Intercircuit Splits

My colleague Kelly Rader and I are working on the first comprehensive study of inter-circuit splits in the U.S. Courts of Appeals.  These cases are widely considered to be, by both political and legal schools of thought, the core cases for Supreme Court review.  A circuit split arises when two circuits of the U.S. Courts of Appeals resolve the same legal question differently. This disagreement means federal law is applied differently in different parts of the country, so that similarly situated litigants receive different treatment across jurisdictions.  Even setting aside normative questions about legal uniformity, these cases provide an opportunity to study the relationship between the Supreme Court and circuit courts, the formation of the Supreme Court’s docket, significant changes to the path of law nationally, and the role of ideology in shaping this path.

Our original dataset covers, for now, circuit splits that arose between 2005 and 2013. Some of these splits have been resolved by the Supreme Court; others not.  Uniquely, our dataset includes every case in every circuit involved in each split. We are the first to gather all cases that implicate a precise legal matter, which allows us to ask new questions, and to provide more accurate answers to existing questions, about the judicial hierarchy in general and circuit splits in particular.
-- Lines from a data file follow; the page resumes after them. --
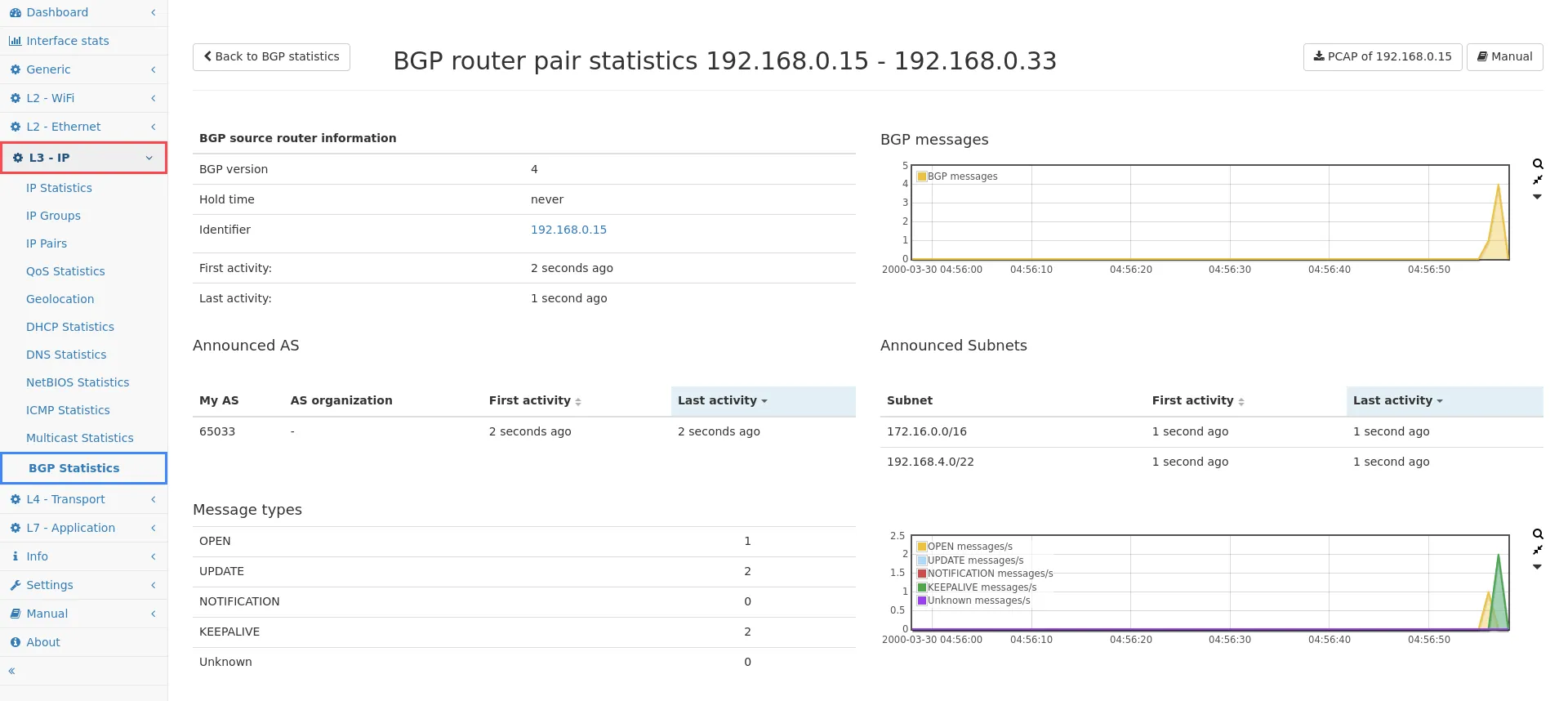
Task: Click the shrink icon beside message types chart
Action: (1538, 550)
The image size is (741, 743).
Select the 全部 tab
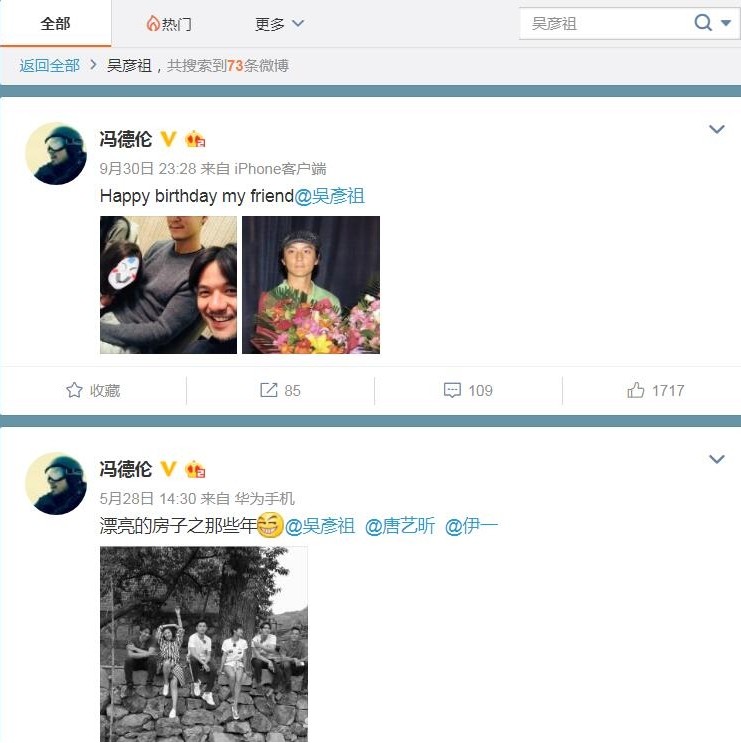55,23
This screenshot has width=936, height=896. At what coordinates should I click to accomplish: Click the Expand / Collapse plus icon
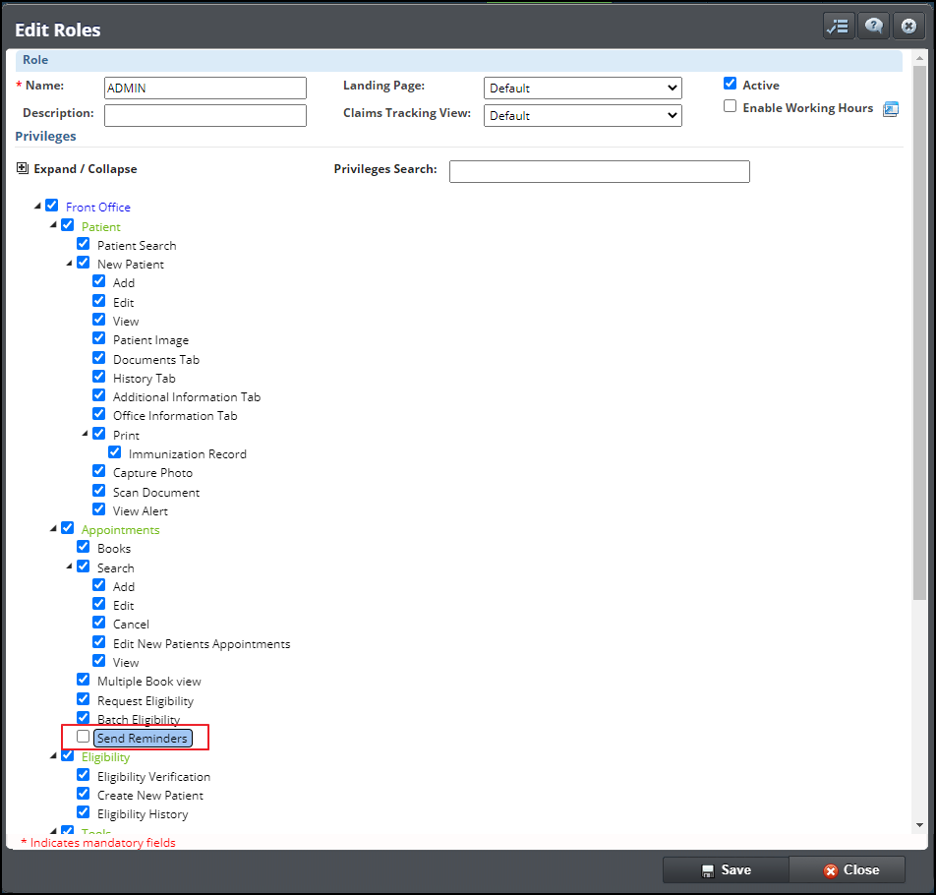[23, 169]
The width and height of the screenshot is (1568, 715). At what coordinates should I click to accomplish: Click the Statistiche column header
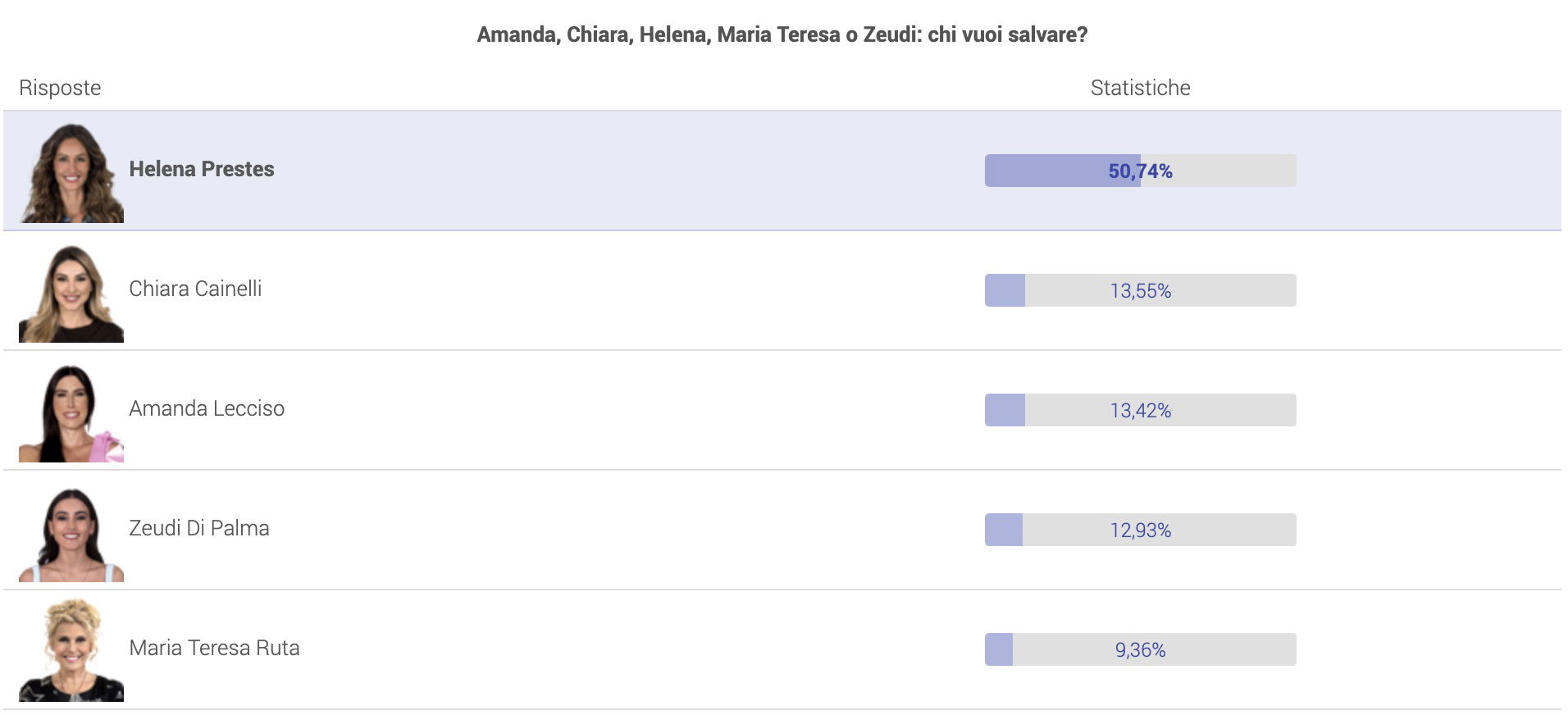point(1140,88)
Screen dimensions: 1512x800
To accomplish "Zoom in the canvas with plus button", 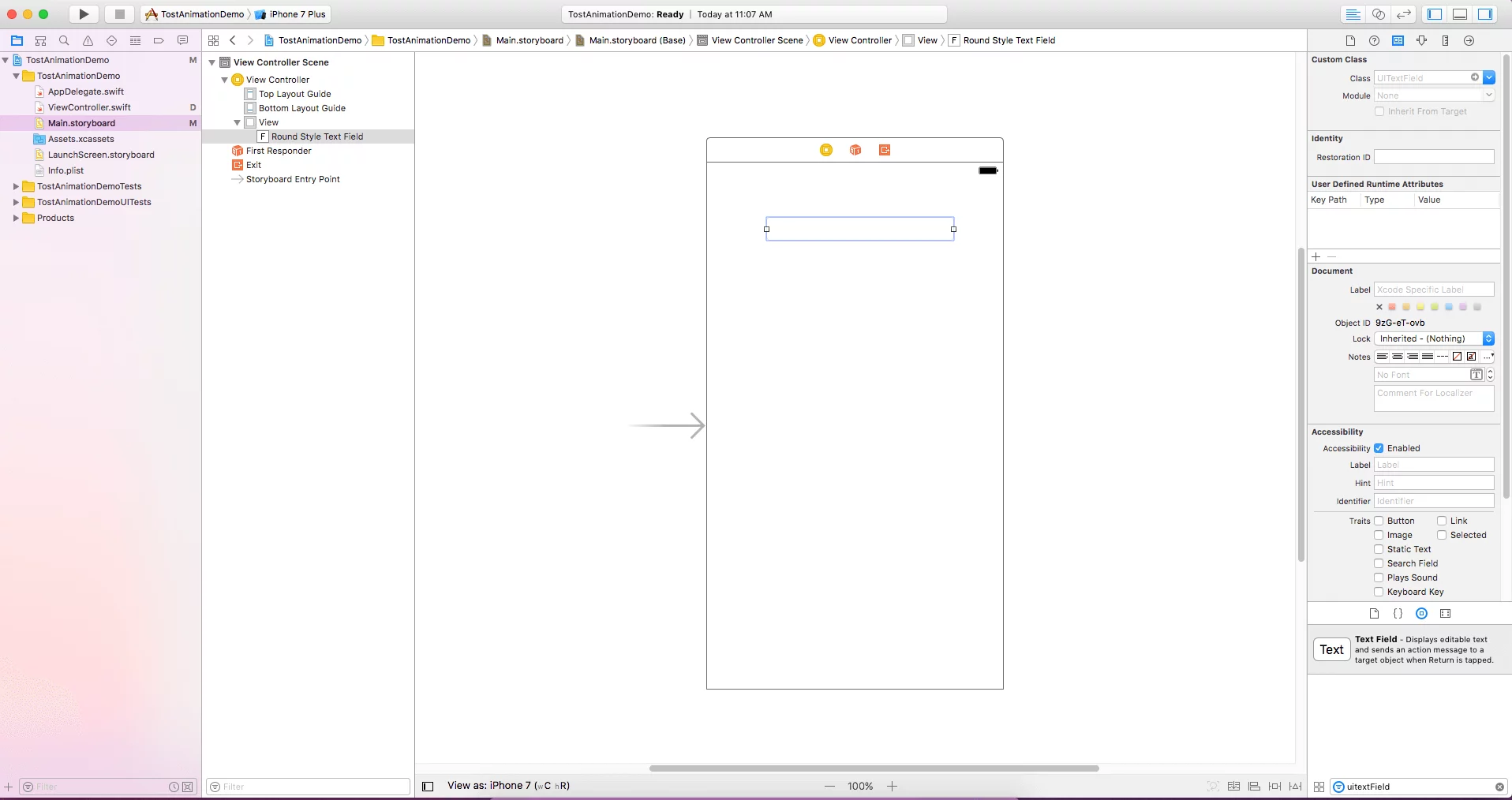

Our initial examination of these data already demonstrates their importance for inferences about Supreme Court behavior. Contrary to conventional claims about how the Court views circuit splits, we find that the justices are more likely to review lop-sided conflicts (those in which many circuits take one side and few take the other) than they are to review so-called deep conflicts (those that evenly divide the circuits).  We also find that the Court is no more likely than not to review conflicts that reveal clear ideological divisions across the circuits. These findings are preliminary evidence that common notions of how the Court creates its docket and monitors the lower courts are contestable.

We use these data to write two (initial) papers.

The first paper we are working on using these data describes the lifecycle of a circuit split, using the Supreme Court’s decisions about whether and when to resolve conflicts to advance the literature on certiorari.   The Supreme Court does not simply decide whether to approach important national issues; it must also decide when to approach them. This requires choosing a case that presents the facts well, biding time for the politically correct climate, and learning enough about the issue through lower court decisions.  Because our data include all cases that implicate a given legal question, we can, for the first time, move beyond a theory of which cases are decided to which legal issues are resolved and when. That is, we can model what the Supreme Court actually considers when making its docket. Read this paper here.

The second focuses on the role of ideology in the judicial hierarchy. How ideology shapes judicial decision-making is the founding question of judicial politics. A common finding is that the Supreme Court, acting in a monitoring role over the lower courts, is more likely to review decisions made by ideologically distant lower courts. Yet in this literature scholars have been unable to distinguish between the Court’s choice to review a particular decision in a particular case from its choice to resolve a particular legal question. Thus conclusions about the Court’s ideologically-motivated monitoring behavior may be confounded by the types of legal issues that arise in “enemy” lower courts.  Our dataset of conflicts allows us to hold constant the legal question across many cases, while “varying” the ideology of the lower court issuing the decision.    Further, we can hold fixed the answer to the legal question itself (i.e., the actual doctrine) across cases on the same side of a conflict and see, under these ceteris parabus conditions, whether known results about ideology still hold.